**Given exercise**
Rewrite the lines from the one containing "For every named" through the one containing "Wechselrichter Übersicht (212, 1538)", replacing "Übersicht" with "Überblick" and changing nothing else. Return only those lines.

**Extracted records**

....................

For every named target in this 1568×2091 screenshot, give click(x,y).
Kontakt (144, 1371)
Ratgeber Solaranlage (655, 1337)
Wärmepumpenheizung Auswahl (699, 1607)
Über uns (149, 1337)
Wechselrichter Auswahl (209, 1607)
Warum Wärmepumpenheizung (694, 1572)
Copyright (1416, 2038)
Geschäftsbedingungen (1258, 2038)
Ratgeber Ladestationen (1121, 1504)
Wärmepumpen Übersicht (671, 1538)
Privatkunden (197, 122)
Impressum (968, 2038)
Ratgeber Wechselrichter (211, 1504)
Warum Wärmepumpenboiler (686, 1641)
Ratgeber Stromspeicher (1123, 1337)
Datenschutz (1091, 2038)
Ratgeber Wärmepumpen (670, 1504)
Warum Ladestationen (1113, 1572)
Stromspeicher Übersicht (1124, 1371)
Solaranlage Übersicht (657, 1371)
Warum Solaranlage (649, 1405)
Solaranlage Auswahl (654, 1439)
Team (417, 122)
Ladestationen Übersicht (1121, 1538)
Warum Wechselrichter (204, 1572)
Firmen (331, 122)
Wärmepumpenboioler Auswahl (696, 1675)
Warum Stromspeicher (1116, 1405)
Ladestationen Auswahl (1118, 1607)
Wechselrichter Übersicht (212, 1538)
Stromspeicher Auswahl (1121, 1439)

....................

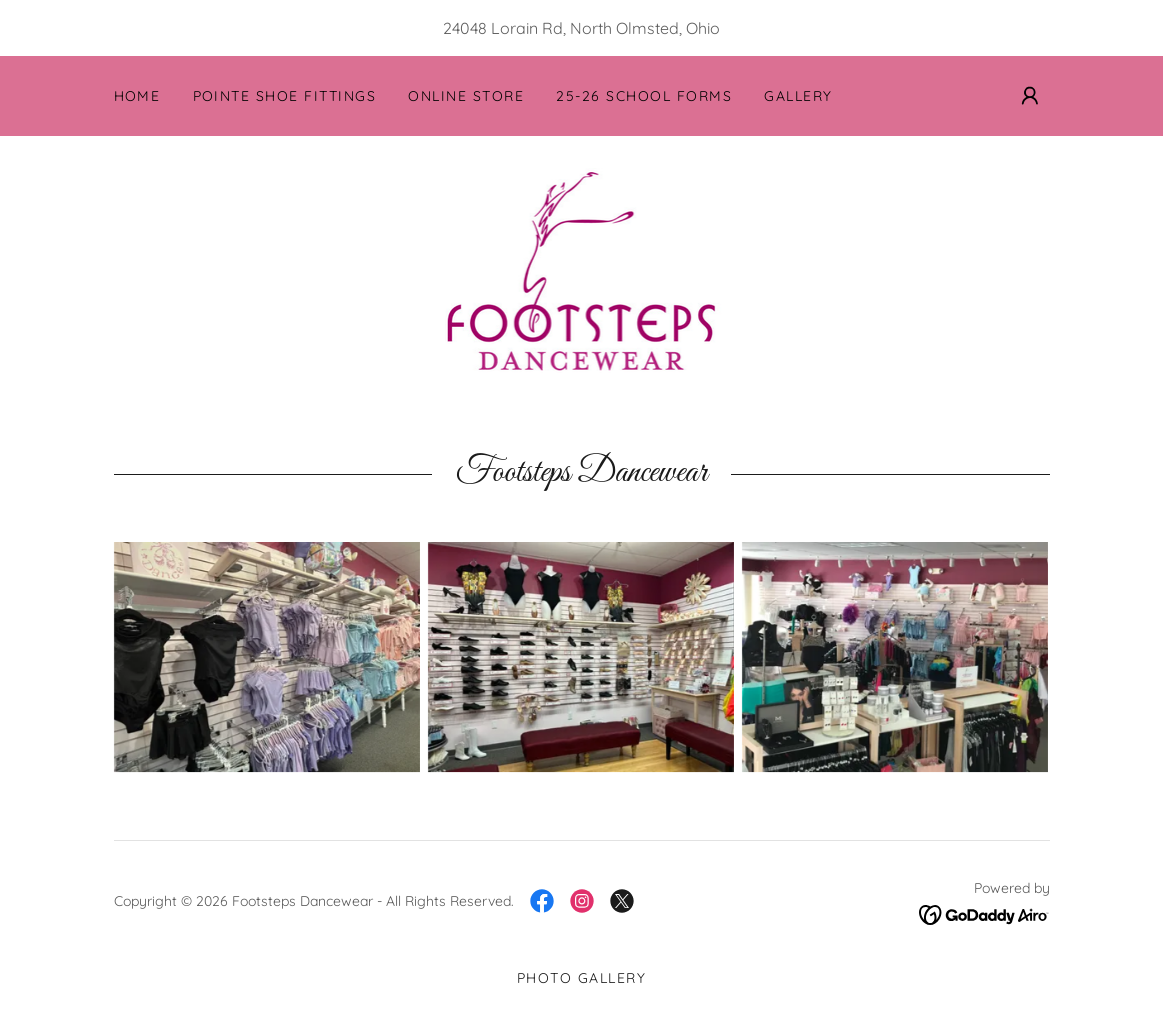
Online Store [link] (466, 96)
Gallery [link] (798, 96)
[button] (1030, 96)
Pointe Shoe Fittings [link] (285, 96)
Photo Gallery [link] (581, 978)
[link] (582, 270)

....................

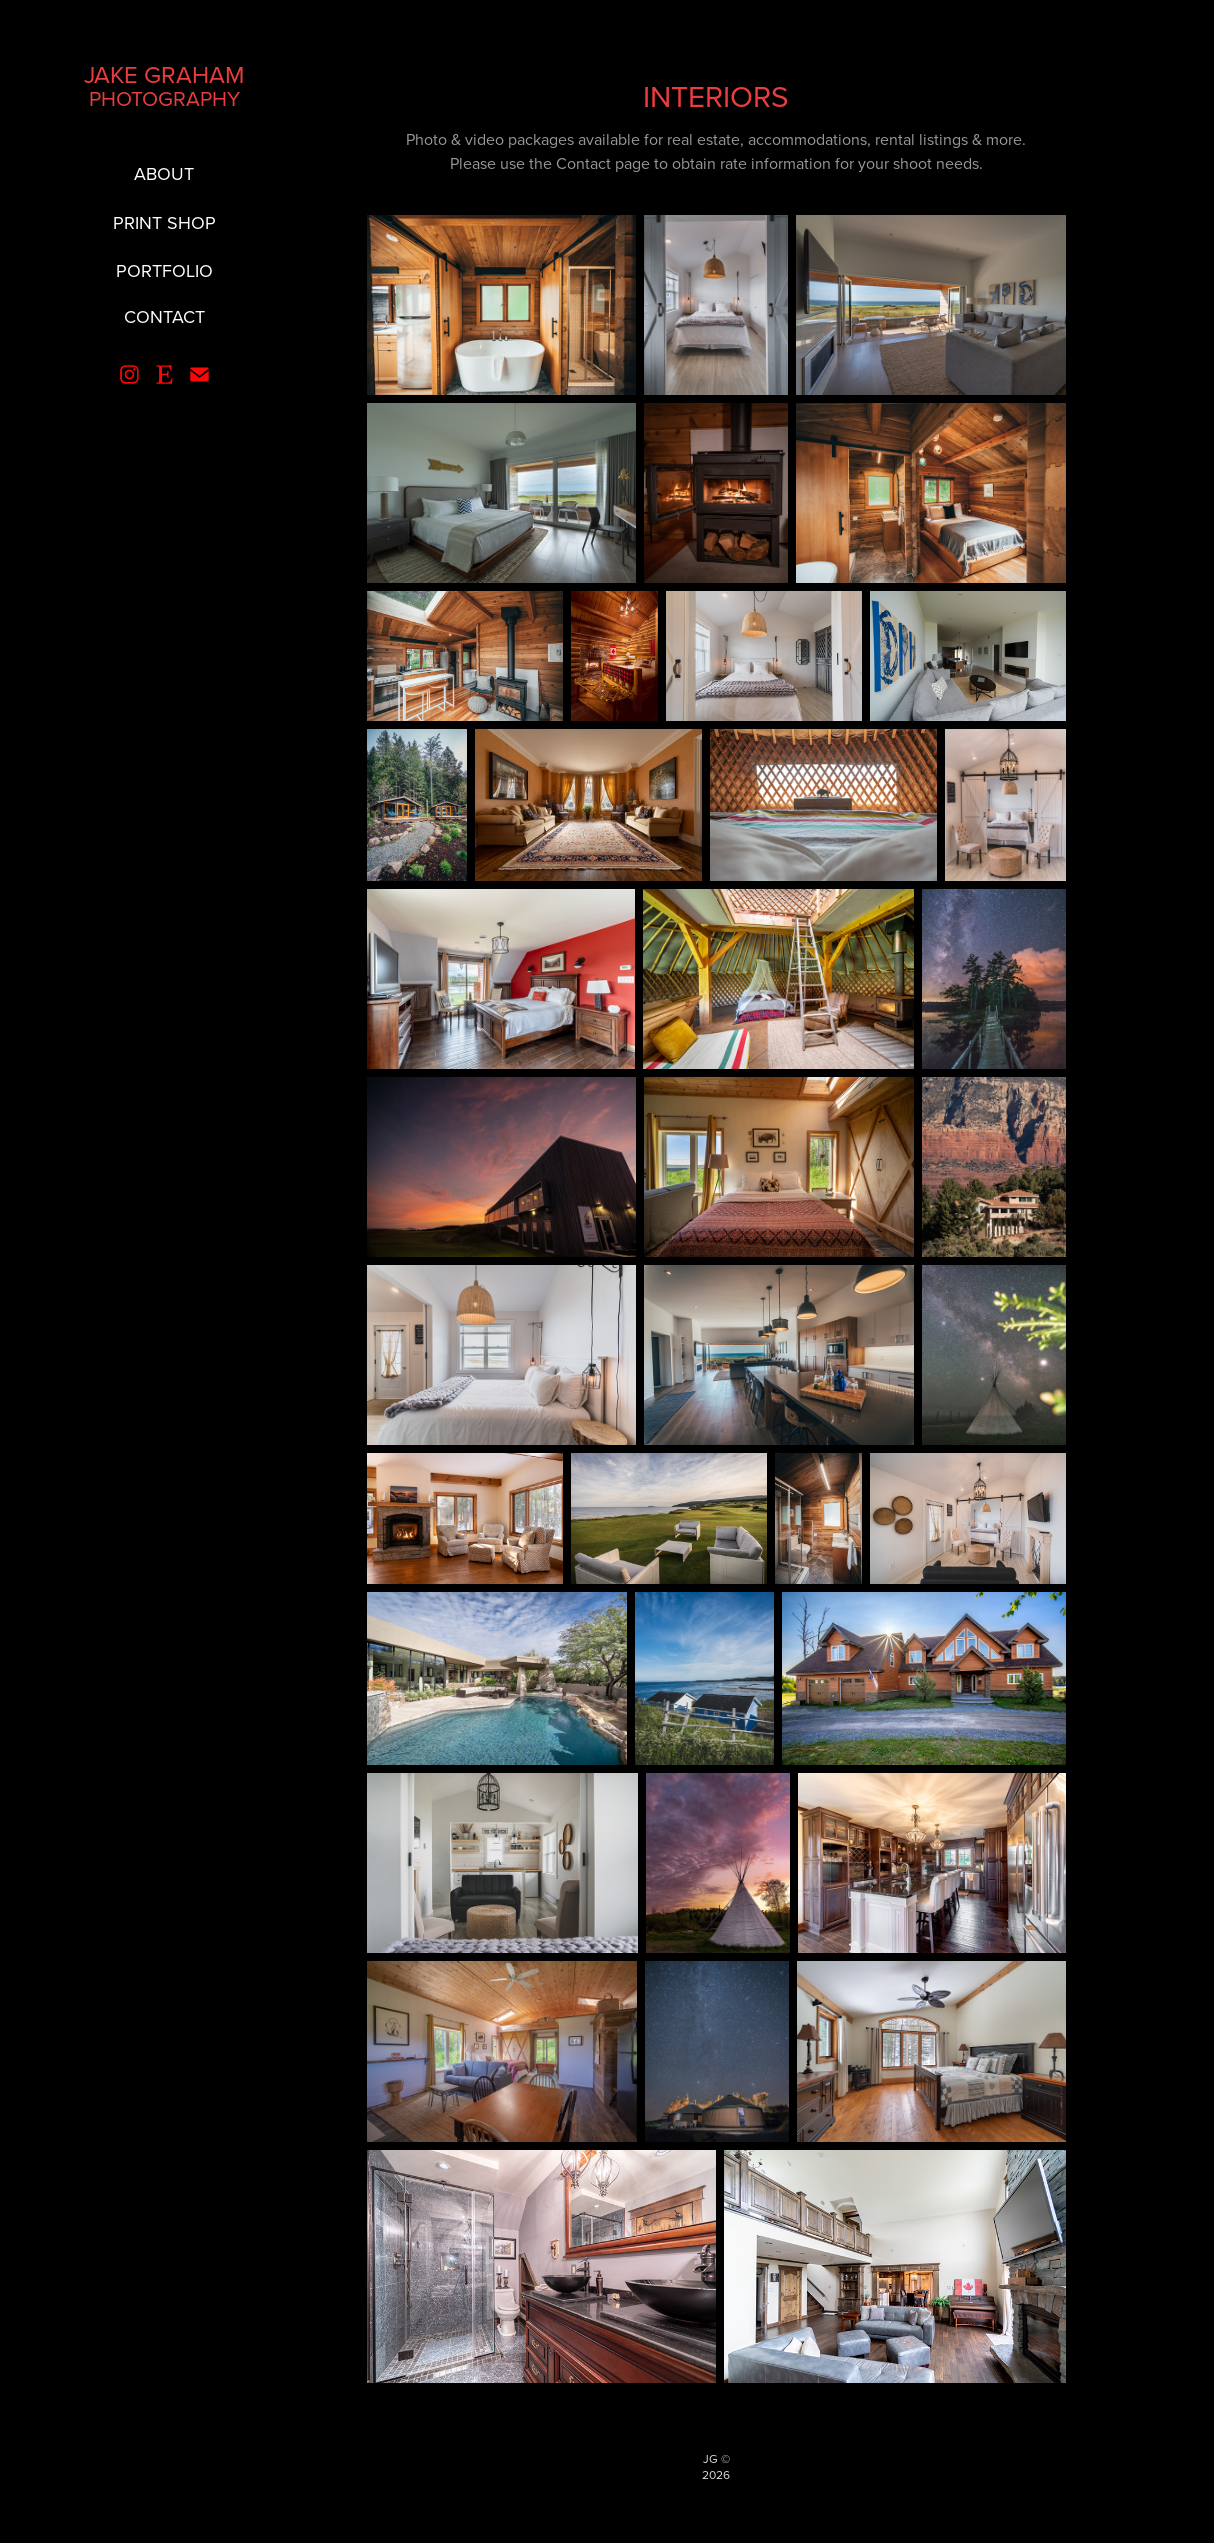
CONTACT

....................

**Final result**
For every named target in this 1568×2091 screenshot, give click(x,y).
Kontakt (144, 1371)
Ratgeber Solaranlage (655, 1337)
Wärmepumpenheizung Auswahl (699, 1607)
Über uns (149, 1337)
Wechselrichter Auswahl (209, 1607)
Warum Wärmepumpenheizung (694, 1572)
Copyright (1416, 2038)
Geschäftsbedingungen (1258, 2038)
Ratgeber Ladestationen (1121, 1504)
Wärmepumpen Überblick (671, 1538)
Privatkunden (197, 122)
Impressum (968, 2038)
Ratgeber Wechselrichter (211, 1504)
Warum Wärmepumpenboiler (686, 1641)
Ratgeber Stromspeicher (1123, 1337)
Datenschutz (1091, 2038)
Ratgeber Wärmepumpen (670, 1504)
Warum Ladestationen (1113, 1572)
Stromspeicher Überblick (1124, 1371)
Solaranlage Überblick (657, 1371)
Warum Solaranlage (649, 1405)
Solaranlage Auswahl (654, 1439)
Team (417, 122)
Ladestationen Überblick (1121, 1538)
Warum Wechselrichter (204, 1572)
Firmen (331, 122)
Wärmepumpenboioler Auswahl (696, 1675)
Warum Stromspeicher (1116, 1405)
Ladestationen Auswahl (1118, 1607)
Wechselrichter Überblick (212, 1538)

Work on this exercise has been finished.